列车动荷载长期作用下圆形隧道衬砌损伤分布特征及演化规律研究

DISTRIBUTION AND EVOLUTION CHARACTERISTICS OF CIRCULAR TUNNEL LINING DAMAGE DUE TO LONG-TERM TRAIN LOADS

  • 摘要: 为研究隧道衬砌车致损伤分布特征及演化规律,该文采用规范推荐的混凝土单轴拉压本构关系推导了复杂应力条件下增量损伤本构关系,并基于此本构模型实现了ANSYS标准计算流程的二次开发。通过与单轴拉压试验结果对比验证了计算的可靠性。建立了地铁圆形隧道-地层耦合动力有限元模型,基于改进的Miner累积损伤理论,研究了列车动荷载长期作用下衬砌结构的损伤分布、动力响应、损伤增量及累积损伤演化规律。

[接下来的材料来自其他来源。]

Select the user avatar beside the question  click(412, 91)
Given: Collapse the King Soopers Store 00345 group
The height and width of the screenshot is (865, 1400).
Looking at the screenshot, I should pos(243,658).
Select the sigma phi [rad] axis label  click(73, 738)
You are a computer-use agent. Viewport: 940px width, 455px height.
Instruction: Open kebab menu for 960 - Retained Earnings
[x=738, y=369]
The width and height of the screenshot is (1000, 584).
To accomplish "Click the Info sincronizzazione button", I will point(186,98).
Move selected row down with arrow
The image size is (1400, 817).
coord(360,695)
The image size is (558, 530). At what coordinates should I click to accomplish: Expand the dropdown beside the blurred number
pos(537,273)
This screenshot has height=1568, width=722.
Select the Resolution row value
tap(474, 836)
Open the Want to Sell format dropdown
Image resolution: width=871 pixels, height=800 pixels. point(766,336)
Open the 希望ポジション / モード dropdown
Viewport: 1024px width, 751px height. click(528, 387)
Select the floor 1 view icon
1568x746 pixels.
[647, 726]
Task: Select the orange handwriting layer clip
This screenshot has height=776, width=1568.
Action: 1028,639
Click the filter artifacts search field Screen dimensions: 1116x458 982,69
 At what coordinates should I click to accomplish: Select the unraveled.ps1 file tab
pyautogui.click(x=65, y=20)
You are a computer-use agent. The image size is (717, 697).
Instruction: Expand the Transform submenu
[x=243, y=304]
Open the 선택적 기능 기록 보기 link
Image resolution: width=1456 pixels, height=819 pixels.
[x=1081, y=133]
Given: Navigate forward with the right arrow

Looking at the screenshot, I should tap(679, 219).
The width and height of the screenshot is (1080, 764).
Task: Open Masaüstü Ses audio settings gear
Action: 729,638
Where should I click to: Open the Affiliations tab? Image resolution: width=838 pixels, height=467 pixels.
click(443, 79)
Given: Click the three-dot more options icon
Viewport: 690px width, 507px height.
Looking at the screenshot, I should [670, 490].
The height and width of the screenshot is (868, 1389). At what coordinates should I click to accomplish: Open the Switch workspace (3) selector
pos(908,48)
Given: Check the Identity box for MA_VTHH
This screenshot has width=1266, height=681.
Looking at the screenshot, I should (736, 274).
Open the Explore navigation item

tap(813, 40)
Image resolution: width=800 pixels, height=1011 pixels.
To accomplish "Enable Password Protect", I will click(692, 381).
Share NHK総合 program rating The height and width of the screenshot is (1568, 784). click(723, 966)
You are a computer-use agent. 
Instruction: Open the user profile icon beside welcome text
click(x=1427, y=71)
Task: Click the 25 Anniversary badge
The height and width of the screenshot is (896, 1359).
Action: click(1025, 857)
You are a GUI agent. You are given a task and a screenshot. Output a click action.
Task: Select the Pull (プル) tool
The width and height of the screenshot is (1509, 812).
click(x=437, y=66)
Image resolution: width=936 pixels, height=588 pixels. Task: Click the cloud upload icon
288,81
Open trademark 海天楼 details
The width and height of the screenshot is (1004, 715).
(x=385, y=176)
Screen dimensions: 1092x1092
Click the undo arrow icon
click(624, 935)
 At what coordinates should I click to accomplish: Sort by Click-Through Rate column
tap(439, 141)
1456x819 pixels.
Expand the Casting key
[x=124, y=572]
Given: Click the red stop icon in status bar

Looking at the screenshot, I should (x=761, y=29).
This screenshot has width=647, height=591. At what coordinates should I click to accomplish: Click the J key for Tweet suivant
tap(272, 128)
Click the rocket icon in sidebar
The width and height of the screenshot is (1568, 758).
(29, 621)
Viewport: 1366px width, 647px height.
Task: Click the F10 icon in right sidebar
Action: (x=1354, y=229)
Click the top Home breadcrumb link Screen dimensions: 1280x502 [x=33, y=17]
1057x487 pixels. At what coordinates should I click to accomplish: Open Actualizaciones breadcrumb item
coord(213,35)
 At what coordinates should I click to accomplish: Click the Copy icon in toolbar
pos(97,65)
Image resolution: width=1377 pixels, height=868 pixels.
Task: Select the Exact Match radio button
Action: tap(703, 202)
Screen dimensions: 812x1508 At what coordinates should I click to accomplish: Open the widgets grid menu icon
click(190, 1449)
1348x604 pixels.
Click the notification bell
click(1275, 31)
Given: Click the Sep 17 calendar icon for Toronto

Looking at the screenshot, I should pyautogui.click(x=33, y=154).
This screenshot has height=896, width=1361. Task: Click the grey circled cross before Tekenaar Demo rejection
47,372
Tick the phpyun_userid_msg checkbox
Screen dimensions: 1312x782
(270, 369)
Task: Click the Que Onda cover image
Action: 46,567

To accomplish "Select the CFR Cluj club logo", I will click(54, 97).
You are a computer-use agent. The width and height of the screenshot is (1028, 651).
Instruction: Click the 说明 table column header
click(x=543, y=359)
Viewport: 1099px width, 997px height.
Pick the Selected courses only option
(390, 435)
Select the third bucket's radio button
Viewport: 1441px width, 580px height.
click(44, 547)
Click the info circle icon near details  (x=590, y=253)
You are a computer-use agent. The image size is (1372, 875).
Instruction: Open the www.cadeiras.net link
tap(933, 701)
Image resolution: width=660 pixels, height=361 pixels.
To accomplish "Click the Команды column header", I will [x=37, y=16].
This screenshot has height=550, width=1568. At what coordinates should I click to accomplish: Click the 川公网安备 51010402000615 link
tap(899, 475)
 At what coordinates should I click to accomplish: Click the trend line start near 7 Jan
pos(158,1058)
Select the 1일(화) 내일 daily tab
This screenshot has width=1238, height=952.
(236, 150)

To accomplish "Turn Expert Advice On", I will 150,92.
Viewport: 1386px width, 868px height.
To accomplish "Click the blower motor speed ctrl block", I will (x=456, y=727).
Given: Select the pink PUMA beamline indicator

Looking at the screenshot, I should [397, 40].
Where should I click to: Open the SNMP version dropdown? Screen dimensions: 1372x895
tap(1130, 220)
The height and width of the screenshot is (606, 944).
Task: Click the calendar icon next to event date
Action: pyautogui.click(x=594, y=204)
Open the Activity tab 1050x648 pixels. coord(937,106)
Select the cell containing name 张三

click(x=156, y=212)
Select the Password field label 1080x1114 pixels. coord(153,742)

结果表明:衬砌长期车致损伤关于隧道中心线对称,主要分布于仰拱结构,分布角约120°;列车荷载作用点下方衬砌结构中出现两个损伤集中区,其损伤幅值较其他区域大;随累积运行次数的增加,损伤集中区内车致动应力幅值减小约83%,动应变幅值增大约150%;损伤增量与累积损伤均随列车累积运行次数增加而增大,且呈非线性关系;采用改进的Miner累积损伤理论可提高预测隧道结构疲劳寿命的准确性。

     

    Abstract: To investigate the damage distribution and evolution of the tunnel lining by train loads, the incremental damage constitutive relation under complex stress state was derived based on the uniaxial tension and compression constitutive relation in the Code for design of concrete structures and embedded into the standard calculation program of ANSYS. Its reliability was verified through a comparison with the uniaxial tension and compression experiment results. The coupled circular tunnel-soil dynamic FE model was then established. Based on the improved Miner’s cumulative damage theory, the damage distribution, dynamic response and the evolution of damage increment and cumulative damage of tunnel lining due to long-term train loads were studied. It is found that the long-term train-induced damage is symmetrical about the tunnel centerline, and mainly distributes in the inverted arch with an angle of 120 degree. There are two damage concentration areas right beneath the train load applying points, where the damage amplitude is larger than any other areas. With the increase in train operation time, the amplitude of single train-induced dynamic stress in concentration area decreases by about 83% whereas that of dynamic strain increases by about 150%. The damage increment and cumulative damage both increase nonlinearly with the increase in train operation time. Accordingly, the improved Miner’s cumulative damage theory could improve the accuracy for fatigue life prediction of tunnel lining.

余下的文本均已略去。